Would you output the lines from the one containing "You are a computer-use agent." through the final line of the entries, exactly and with pictures omitted?

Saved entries
"""

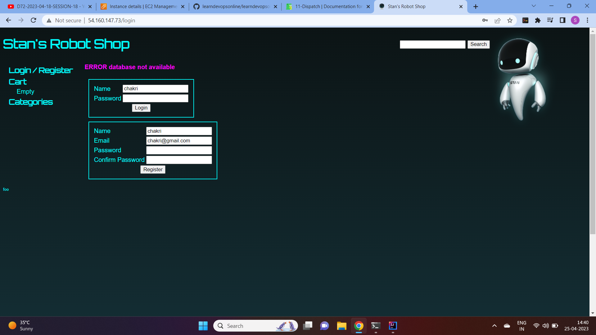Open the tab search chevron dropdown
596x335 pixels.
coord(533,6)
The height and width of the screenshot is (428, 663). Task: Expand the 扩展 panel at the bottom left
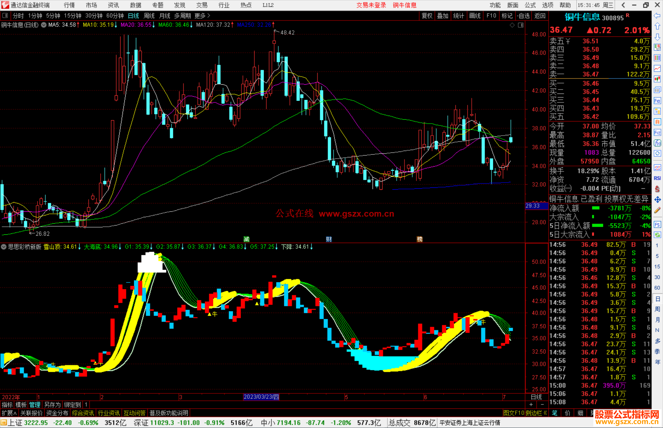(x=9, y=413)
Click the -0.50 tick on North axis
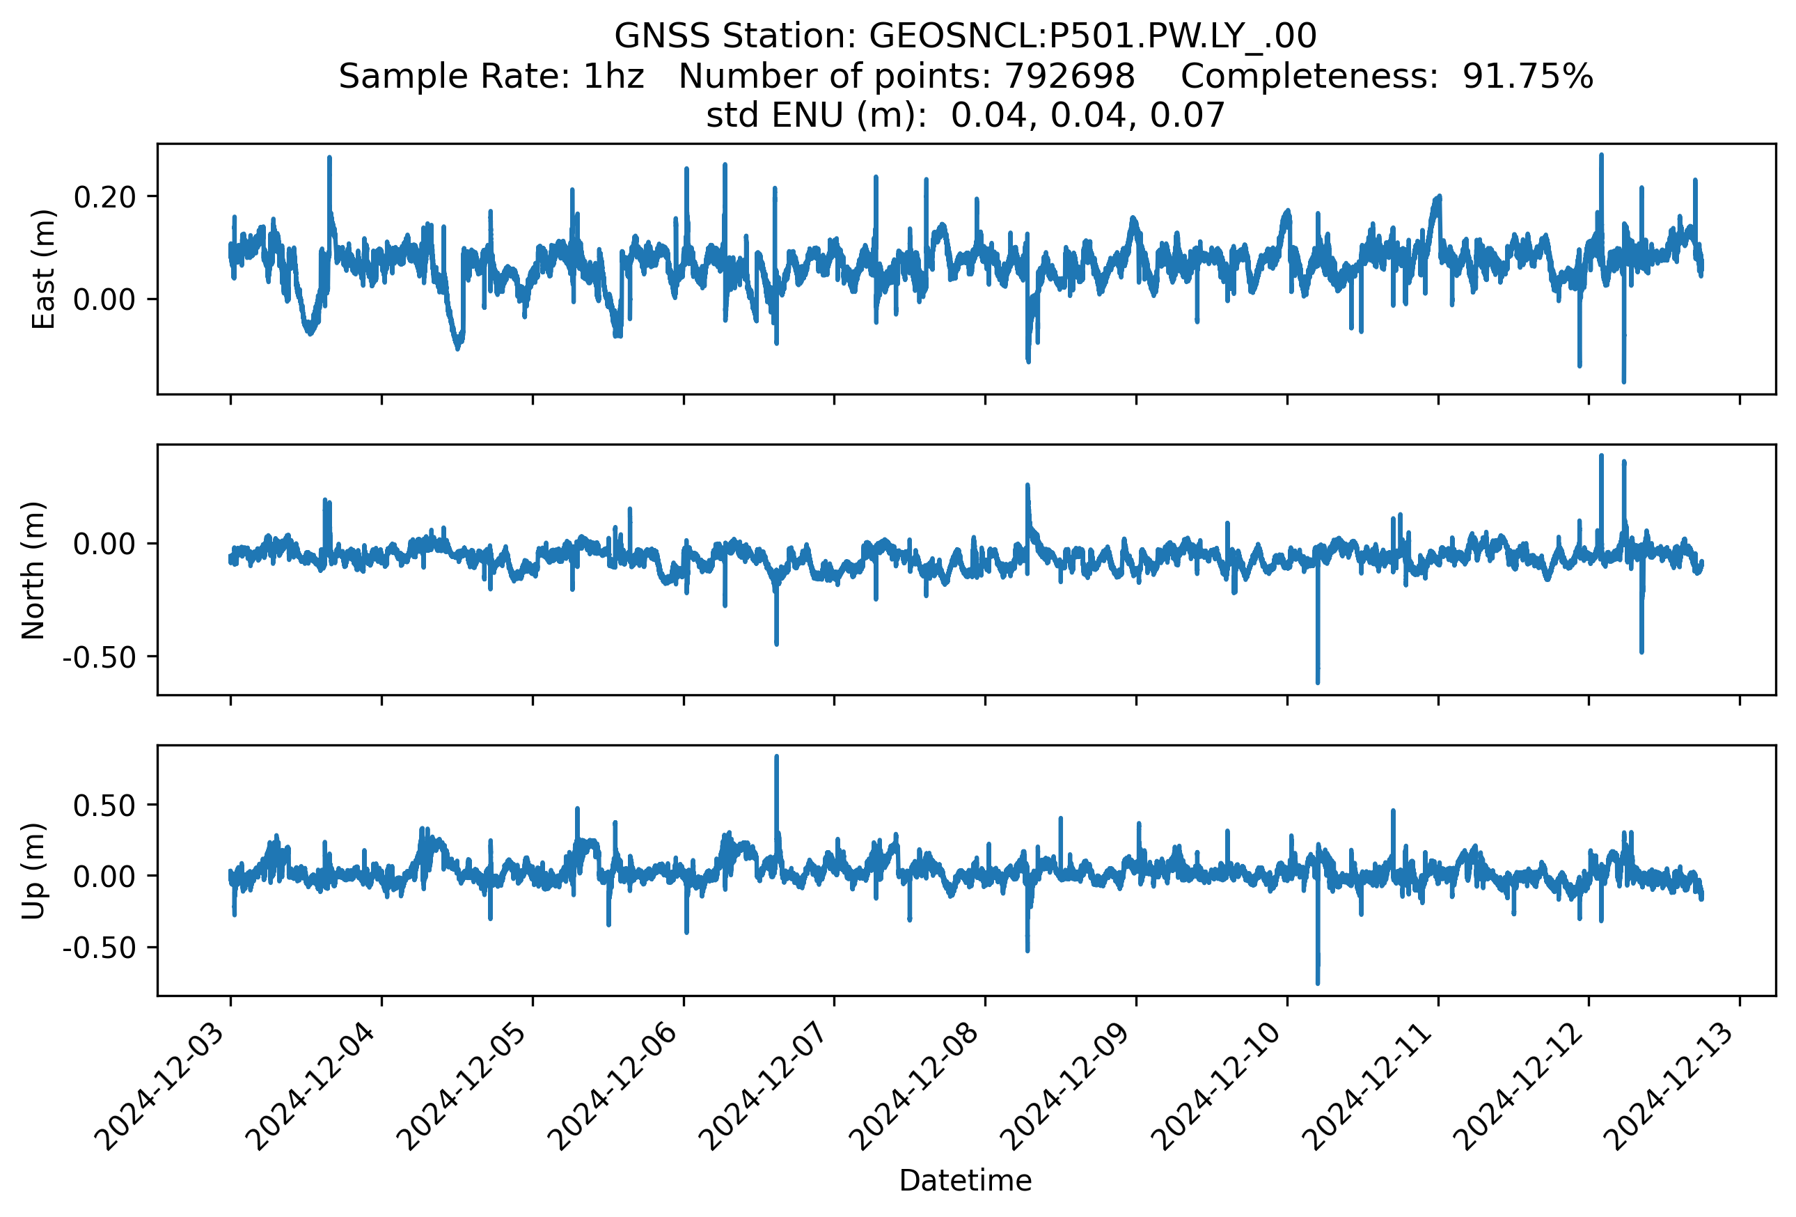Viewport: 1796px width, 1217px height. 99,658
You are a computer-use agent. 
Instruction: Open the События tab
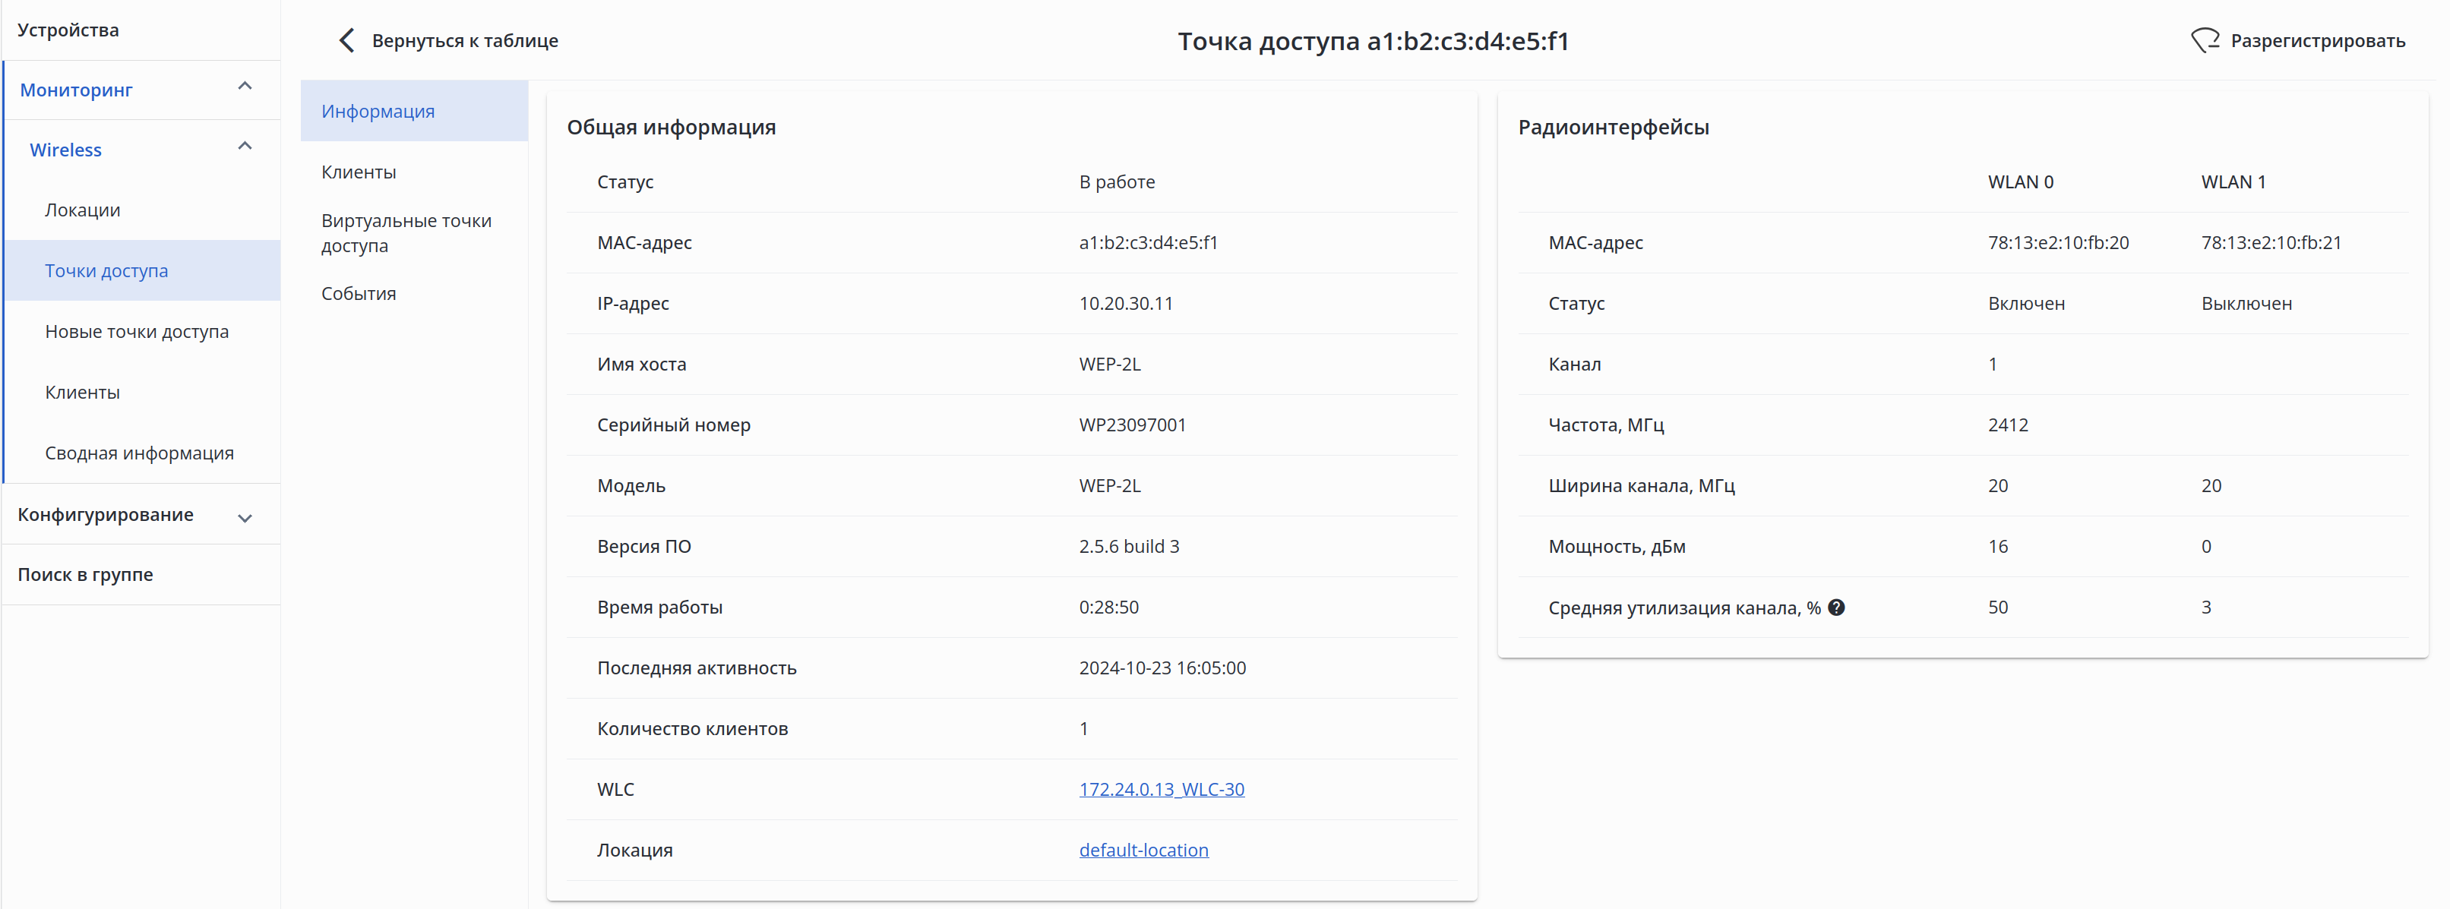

"""

- _Expected answer_:
You are a computer-use agent. 
Instruction: Open the События tab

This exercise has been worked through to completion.